The FINANCIAL — Biogen Idec (NASDAQ: BIIB) and Swedish Orphan Biovitrum AB (STO: SOBI) on July 12 announced results from a Phase 1/2a open-label, dose-escalation, safety and pharmacokinetic study of the companies' long-lasting, fully-recombinant factor IX Fc fusion protein (rFIXFc) in hemophilia B patients.
The data, which were presented at the World Federation of Hemophilia Congress in Buenos Aires, Argentina, on July 11, 2010, showed that rFIXFc was well tolerated and demonstrated an approximately three-fold increase in half-life compared to historical data for existing therapies.
"Current prophylactic regimens for hemophilia B require intravenous injections twice per week, so there is great desire among physicians and patients for a therapy that will provide prolonged protection from bleeding," said Amy Shapiro, M.D., Medical Director of the Indiana Hemophilia and Thrombosis Center. "Results from the Phase 1/2a trial show that rFIXFc may be able to reduce the number of injections to once weekly or less, which would be an important advancement for the hemophilia community."

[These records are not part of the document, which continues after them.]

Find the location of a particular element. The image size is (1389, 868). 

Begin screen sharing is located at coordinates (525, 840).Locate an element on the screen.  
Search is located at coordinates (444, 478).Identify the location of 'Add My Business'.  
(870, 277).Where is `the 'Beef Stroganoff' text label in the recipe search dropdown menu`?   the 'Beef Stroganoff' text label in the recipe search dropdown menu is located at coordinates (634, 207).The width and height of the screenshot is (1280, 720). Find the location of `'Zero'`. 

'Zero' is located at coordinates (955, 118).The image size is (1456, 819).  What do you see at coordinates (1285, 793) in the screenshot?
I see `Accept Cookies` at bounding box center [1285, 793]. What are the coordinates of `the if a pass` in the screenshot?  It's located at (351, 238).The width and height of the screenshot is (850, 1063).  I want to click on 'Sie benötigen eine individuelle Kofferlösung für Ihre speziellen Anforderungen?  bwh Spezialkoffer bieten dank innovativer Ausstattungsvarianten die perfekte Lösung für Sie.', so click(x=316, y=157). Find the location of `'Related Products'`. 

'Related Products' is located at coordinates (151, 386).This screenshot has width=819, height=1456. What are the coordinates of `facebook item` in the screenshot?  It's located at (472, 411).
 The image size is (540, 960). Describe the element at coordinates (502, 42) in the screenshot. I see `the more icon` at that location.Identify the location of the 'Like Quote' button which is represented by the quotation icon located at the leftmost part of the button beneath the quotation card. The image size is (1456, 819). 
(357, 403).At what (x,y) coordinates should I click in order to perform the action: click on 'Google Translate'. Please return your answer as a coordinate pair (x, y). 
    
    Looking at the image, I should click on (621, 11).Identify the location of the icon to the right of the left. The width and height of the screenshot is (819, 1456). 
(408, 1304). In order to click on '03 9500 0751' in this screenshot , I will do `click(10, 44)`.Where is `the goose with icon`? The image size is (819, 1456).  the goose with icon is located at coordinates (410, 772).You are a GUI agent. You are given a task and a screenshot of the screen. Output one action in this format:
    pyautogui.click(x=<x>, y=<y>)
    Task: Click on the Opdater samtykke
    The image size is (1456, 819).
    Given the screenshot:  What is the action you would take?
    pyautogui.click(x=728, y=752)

"Our hemophilia B program demonstrates Biogen Idec's commitment to utilizing pioneering science to create new standards of care for patients," said Glenn Pierce, M.D., Ph.D., Vice President and Chief Medical Officer of Biogen Idec's hemophilia therapeutic area. "Developed using our novel Fc-fusion technology, rFIXFc has the potential to improve the lives of individuals with hemophilia B by providing longer-lasting protection from bleeding."
Based on positive results from the Phase 1/2a trial, rFIXFc was advanced into a global registrational trial called B-LONG in January. B-LONG is designed to assess the safety, pharmacokinetics and efficacy of rFIXFc in the prevention and treatment of bleeding in 75 previously-treated people with severe hemophilia B. rFIXFc's ability to prevent bleeding using different dosing regimens is being measured by evaluating the number of breakthrough bleeding episodes.
"We look forward to results from the registrational trial and are excited about the potential of rFIXFc to significantly reduce the frequency of injections necessary for people with hemophilia B," said Peter Edman, Ph.D., Chief Scientific Officer of Swedish Orphan Biovitrum.